Existe uma montanha na Espanha que não é a mais alta, nem a mais bonita. É simplesmente a mais dura já incluída em uma grande volta. Chamam ela de Angliru. Ela fica em Astúrias, no norte da Espanha, e é a estrela mais temida da Vuelta, a volta espanhola que está acontecendo agora.
Os números explicam por quê. São cerca de 12,5 quilômetros de subida. À primeira vista, uma inclinação média de 10%, que já é bastante. Mas a média engana. Os primeiros seis quilômetros são quase tranquilos, com uns 6% só. É da metade para cima que o pesadelo começa. A inclinação sobe para mais de 13% de média e não dá mais trégua. E num trecho chamado Cueña les Cabres, a rampa chega perto de 24%. Quase uma parede.
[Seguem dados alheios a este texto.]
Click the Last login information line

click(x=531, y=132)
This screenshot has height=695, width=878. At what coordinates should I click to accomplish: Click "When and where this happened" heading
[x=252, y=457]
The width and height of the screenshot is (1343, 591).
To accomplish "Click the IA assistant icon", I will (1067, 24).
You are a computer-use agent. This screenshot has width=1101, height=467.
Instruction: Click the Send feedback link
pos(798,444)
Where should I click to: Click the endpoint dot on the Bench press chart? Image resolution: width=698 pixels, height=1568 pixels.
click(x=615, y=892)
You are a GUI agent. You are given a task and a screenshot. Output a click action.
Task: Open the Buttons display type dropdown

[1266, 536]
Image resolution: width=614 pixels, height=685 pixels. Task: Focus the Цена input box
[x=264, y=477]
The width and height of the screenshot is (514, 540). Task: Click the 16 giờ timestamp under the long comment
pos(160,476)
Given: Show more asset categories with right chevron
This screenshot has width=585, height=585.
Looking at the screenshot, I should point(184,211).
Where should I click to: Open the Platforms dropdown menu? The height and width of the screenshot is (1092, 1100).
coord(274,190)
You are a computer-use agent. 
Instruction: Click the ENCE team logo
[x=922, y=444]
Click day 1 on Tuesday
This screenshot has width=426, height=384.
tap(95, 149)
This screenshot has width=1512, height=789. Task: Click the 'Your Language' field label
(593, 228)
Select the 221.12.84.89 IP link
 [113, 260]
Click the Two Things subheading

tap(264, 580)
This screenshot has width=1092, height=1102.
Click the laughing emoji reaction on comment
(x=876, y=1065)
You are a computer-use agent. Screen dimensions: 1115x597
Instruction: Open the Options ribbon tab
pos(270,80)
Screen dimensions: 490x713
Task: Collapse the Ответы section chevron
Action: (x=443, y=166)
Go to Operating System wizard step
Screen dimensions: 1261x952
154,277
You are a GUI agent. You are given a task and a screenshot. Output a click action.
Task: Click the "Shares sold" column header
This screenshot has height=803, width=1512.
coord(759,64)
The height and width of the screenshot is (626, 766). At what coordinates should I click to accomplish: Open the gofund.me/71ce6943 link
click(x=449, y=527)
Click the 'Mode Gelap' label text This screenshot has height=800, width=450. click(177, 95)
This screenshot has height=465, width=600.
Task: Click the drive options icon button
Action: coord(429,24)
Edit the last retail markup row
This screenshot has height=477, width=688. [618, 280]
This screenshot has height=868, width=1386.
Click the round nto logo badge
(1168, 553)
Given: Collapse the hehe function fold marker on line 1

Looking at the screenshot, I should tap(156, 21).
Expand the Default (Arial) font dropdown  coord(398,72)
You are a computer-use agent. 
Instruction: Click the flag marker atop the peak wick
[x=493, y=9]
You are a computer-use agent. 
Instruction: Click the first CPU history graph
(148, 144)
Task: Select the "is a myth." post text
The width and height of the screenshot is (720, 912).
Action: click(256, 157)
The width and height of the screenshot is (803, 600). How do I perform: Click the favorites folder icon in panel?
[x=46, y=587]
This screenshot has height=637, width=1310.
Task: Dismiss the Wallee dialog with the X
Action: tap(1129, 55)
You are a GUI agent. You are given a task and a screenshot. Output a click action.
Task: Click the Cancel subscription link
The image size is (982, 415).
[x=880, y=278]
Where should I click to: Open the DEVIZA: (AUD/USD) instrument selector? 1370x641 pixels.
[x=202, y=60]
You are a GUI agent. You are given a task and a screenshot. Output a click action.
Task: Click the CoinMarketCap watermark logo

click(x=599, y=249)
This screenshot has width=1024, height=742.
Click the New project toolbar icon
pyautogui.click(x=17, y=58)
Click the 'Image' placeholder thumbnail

Para você ter uma ideia, 24% é uma inclinação tão severa que muita gente teria dificuldade só de caminhar ali, imagine em cima de uma bicicleta, depois de horas de prova.
E tem uma história que ficou marcada. Em 2002, debaixo de chuva, o ciclista escocês David Millar parou a poucos metros da linha de chegada e se recusou a cruzá-la. Foi um protesto. Para ele, aquilo tinha passado do limite do humano. Não era mais esporte, era sofrimento puro. A frase dele ecoou pelo mundo do ciclismo: não somos animais.
Mas talvez o detalhe mais curioso do Angliru seja a origem. Até o fim dos anos 1990, aquilo nem era uma estrada de verdade. Era um caminho de cabras, uma trilha de terra usada por pastores. Os organizadores da Vuelta procuravam uma montanha capaz de rivalizar com os gigantes do Tour de France. Então pegaram aquele caminho esquecido e o asfaltaram de propósito, justamente por ser insano. Criaram um monstro.
Hoje o Angliru é lendário, onde a vitória não é sobre velocidade, e sim sobre resistir.